Walk in on a Saturday morning and you will see the rhythm. Tortillas being pressed behind the bakery counter. Pan dulce trays coming out. A line forming at the barbecue counter for lunch plates. The sushi bar working. Prices that feel old-fashioned in the best way.

The stores are big, so give yourself time. Fresh-baked items move fast and are often gone by early afternoon, so morning is the right play. The prepared foods section, called Meal Simple, is the part most transplants ignore until a friend from Austin makes them try it.

Here is what to put in your cart, the first time and every time after.

  • H-E-B Bakery Butter Flour Tortillas. The item that built the cult. Made in-store, stacked warm behind the bakery counter, separated by little sheets of tissue paper that let you peel them apart without tearing. Soft, pillowy, with an actual butter flavor that survives a hot skillet. The 20-count pack is the one to grab.
  • True Texas BBQ brisket plate. Slow-smoked over post oak for fourteen hours, cut to order, served with white bread, pickles, and onions like it ought to be. Get a half pound of fatty, a scoop of brisket beans, and the mac and cheese. Feeding a crowd? Their Party Pack serves six and requires none of the work.
  • True Texas BBQ pork ribs. The quiet favorite of the barbecue menu. St. Louis cut, properly rendered, bark that holds up. A half rack with creamed corn and a drink runs you fifteen dollars for a better lunch than most strip-mall joints will sell you for thirty.
  • That Green Sauce. Yes, that is the product name. A creamy green salsa built on poblanos, jalapeños, and tomatillos with just enough sour cream to carry it. Pourable, good on eggs, on tacos, on anything that needs rescuing. Once you have a jar in the fridge, you stop making salsa from scratch.
  • Meal Simple fajita platter. Marinated skirt steak or chicken with peppers and onions, ready for the grill or a cast iron skillet. Pair with the butter tortillas and a container of guacamole and you have dinner for four in twelve minutes.
  • H-E-B tres leches cake. The Two Fruit Tres Leches from the bakery is the one to beat. Airy sponge soaked in three milks, topped with strawberries and pineapple and a border of real whipped cream. A one-eighth sheet serves about twelve for a fraction of what a boutique bakery charges.
  • Pan dulce. The bakery turns out conchas, empanadas, marranitos, and orejas daily, sold individually or by the half dozen. A concha with coffee on a weekend morning is reason enough to live near an H-E-B.
  • Primo Picks. Look for the Primo Picks shelf tags throughout the store. These are items H-E-B has hand-picked from Texas makers and unusual finds from elsewhere — small-batch hot sauces, local honey, Hill Country olive oils, whatever small Texas food company H-E-B is championing that month. Trust the tag.

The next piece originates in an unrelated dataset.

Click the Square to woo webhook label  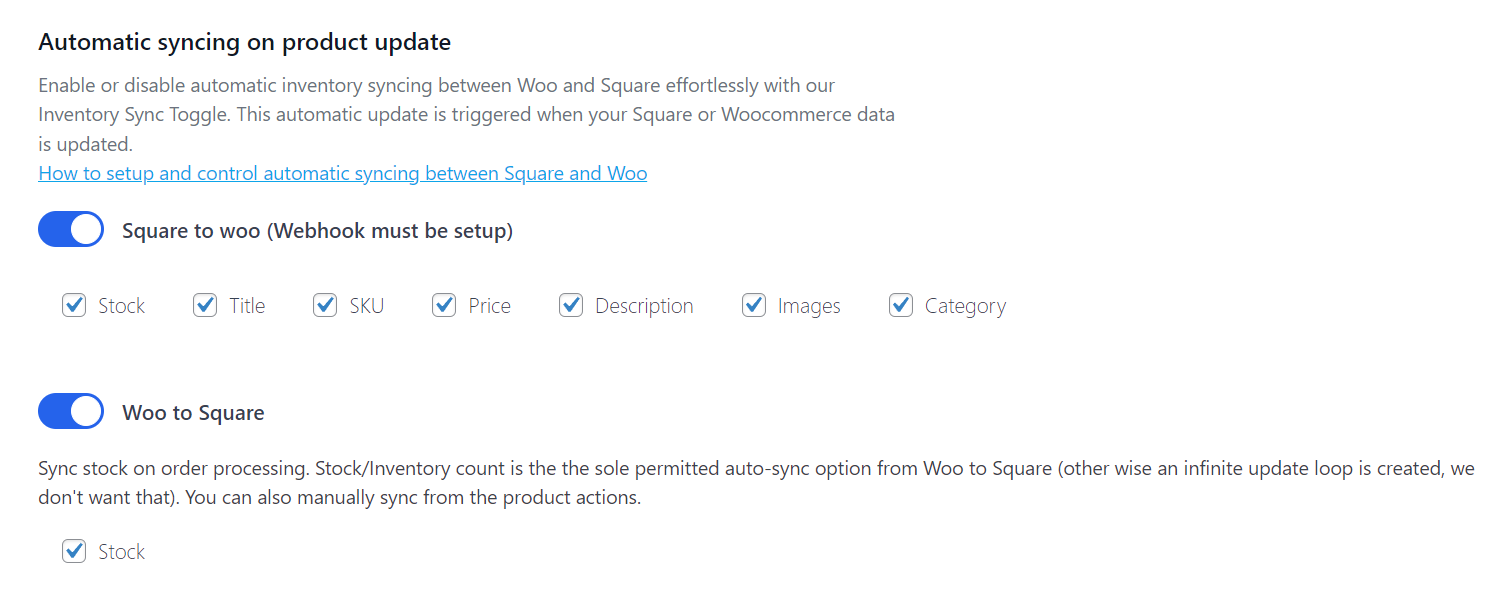[x=317, y=230]
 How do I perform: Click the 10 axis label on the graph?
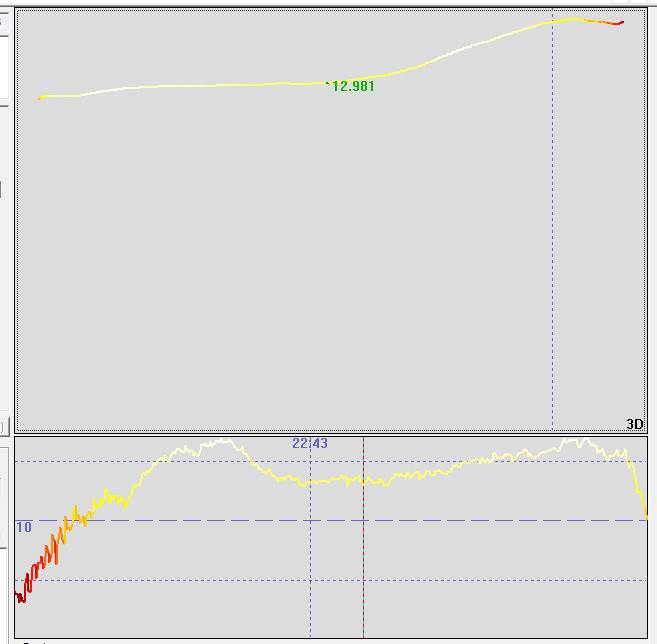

A few other notes for the newcomer. The wine program, especially at Central Market, is one of the better grocery wine selections in the state. The meat counter will cut and season anything to order if you ask. Their own-brand pantry staples run better than the national brands they sit next to, and cheaper.

The short lesson is this. H-E-B is a grocery store that happens to be owned by Texans and is a grocery store that acts like the neighbor who cooks. North Texas spent a long time waiting for them to show up. Now that they are here, the right move is to build a list and go.